Anecdotally it seems like many people, perhaps older gamers, seem to want shorter and more focused entertainment these days. Is this just because they have played so many games and have less tolerance for obvious filler content? I’ve watched young children play certain platformers where they’ll happily try the same jump 20 times before they get it right, while I would probably have lost patience before half that many attempts. Or is it simply because older gamers have more free time to spare and they would rather see more variety and experience more victories in that time than playing one very long game would allow? It certainly seems the case that the industry is providing us with such games – And even when playing time isn’t decreased, the play area has shrunk and traded wide expanses for fine detail – compare Oblivion’s world of 16 square miles to Daggerfall’s 62, or look at the tiny compartmentalised levels in Thief 3 when compared to the sprawling cityscapes in Thief 2 such as the ‘Life Of The Party’ mission (the size of which which even this speed-run manages to portray effectively).
How does this trend for shorter games compare to the hours sunk into MMOs like World of Warcraft? Those of us who grew up with MUDs will recognise that this phenomenon doesn’t necessarily come from the presentation values, which in MUDs were almost non-existent, or even from the quality of the game design, since most MUDs gave you the equivalent of a text adventure with the worst parser since 1982 and an unbalanced version of the Dungeons and Dragons combat rules. Was it almost entirely from the socialising and the exploration factor?
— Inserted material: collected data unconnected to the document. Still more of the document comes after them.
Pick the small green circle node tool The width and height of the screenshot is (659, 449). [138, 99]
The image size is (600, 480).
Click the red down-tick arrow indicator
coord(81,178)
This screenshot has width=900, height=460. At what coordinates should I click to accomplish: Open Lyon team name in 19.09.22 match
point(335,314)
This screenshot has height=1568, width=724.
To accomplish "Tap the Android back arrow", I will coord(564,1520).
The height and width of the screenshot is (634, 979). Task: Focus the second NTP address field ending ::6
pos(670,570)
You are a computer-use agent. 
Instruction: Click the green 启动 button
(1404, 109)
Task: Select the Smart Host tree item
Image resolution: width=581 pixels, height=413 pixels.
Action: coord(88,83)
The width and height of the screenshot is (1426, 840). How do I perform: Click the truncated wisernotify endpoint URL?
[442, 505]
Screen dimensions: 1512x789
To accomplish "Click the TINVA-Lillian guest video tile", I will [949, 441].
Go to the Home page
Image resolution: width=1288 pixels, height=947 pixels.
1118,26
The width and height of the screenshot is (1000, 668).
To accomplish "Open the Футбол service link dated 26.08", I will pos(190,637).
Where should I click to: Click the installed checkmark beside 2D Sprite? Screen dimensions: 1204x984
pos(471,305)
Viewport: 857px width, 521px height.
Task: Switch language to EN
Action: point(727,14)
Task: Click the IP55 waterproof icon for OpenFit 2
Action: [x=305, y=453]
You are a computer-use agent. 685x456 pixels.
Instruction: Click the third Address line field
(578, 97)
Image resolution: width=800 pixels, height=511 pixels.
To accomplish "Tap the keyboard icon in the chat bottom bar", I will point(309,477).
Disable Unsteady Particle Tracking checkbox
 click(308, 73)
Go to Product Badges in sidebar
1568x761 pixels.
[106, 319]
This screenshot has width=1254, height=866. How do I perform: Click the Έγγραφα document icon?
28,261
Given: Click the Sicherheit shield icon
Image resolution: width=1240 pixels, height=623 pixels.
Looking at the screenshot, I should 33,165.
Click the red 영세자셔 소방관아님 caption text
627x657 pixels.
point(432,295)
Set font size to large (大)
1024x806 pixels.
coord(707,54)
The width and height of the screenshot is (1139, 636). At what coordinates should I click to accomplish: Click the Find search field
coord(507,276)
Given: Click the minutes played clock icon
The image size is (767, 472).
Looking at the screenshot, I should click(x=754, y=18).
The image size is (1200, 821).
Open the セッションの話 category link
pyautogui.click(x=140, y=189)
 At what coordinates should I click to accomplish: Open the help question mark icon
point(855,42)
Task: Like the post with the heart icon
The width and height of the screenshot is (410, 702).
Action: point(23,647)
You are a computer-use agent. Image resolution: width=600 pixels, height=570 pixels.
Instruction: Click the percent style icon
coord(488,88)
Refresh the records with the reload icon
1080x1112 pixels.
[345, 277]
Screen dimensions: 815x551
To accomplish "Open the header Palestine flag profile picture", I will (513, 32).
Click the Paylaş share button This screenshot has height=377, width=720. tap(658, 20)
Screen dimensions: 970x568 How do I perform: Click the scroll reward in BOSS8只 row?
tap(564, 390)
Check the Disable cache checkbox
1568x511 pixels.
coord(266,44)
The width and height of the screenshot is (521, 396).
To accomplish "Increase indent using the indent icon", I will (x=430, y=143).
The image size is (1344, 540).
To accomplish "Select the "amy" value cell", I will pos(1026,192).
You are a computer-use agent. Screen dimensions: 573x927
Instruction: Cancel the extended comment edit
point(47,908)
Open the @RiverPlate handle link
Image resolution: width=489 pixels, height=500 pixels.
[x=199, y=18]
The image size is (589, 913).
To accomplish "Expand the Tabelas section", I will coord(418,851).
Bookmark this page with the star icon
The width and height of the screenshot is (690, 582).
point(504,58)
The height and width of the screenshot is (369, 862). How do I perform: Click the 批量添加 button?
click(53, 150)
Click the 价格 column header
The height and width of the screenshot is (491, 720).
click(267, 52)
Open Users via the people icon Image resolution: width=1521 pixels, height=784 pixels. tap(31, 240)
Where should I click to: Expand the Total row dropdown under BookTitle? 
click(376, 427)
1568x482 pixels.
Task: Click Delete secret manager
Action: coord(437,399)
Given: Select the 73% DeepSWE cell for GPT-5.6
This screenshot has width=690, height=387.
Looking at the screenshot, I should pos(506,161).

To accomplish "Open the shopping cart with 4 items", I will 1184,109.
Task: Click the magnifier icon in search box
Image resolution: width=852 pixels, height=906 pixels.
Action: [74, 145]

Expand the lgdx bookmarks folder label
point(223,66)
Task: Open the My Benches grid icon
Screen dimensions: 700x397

Maybe the combination of the two? (Brian Green has some thoughts on the relevance of different player types in a post made a couple of years ago.)
As much as I love long games, I know I could enjoy so many more if they were quicker to complete. I currently have over 30 games installed and which I play to a lesser or greater degree, but the 2 I spend the most time on being Deus Ex and Oblivion. These preclude me from making much progress on some other games (Bard’s Tale 2, Fallout, and Football Manager 2005 to name three that I’ve put on the back-burner for now) since the longer narrative driven games require a certain degree of attention and continuity. It’s easy to forget where you stashed some equipment or which NPC you meant to talk to next if you only play the game once a month, for example. So I suppose that is the downside of the games that are more demanding of time. Modern games are getting better at maintaining this state in the game for you – both Oblivion’s and Deus Ex track your objectives for you, whereas I have reams of hand-drawn maps for the Bards Tale games – but there is only so much they can do without giving you an in-game notepad which you scrawl notes into when you save and quit for the night.
What’s your preference – short play times or longer? Do both essentially give you the same value for money, and the payoff for your hours invested? Do you feel cheated by a game that ended all too soon, or by apparent filler put in to space out the content?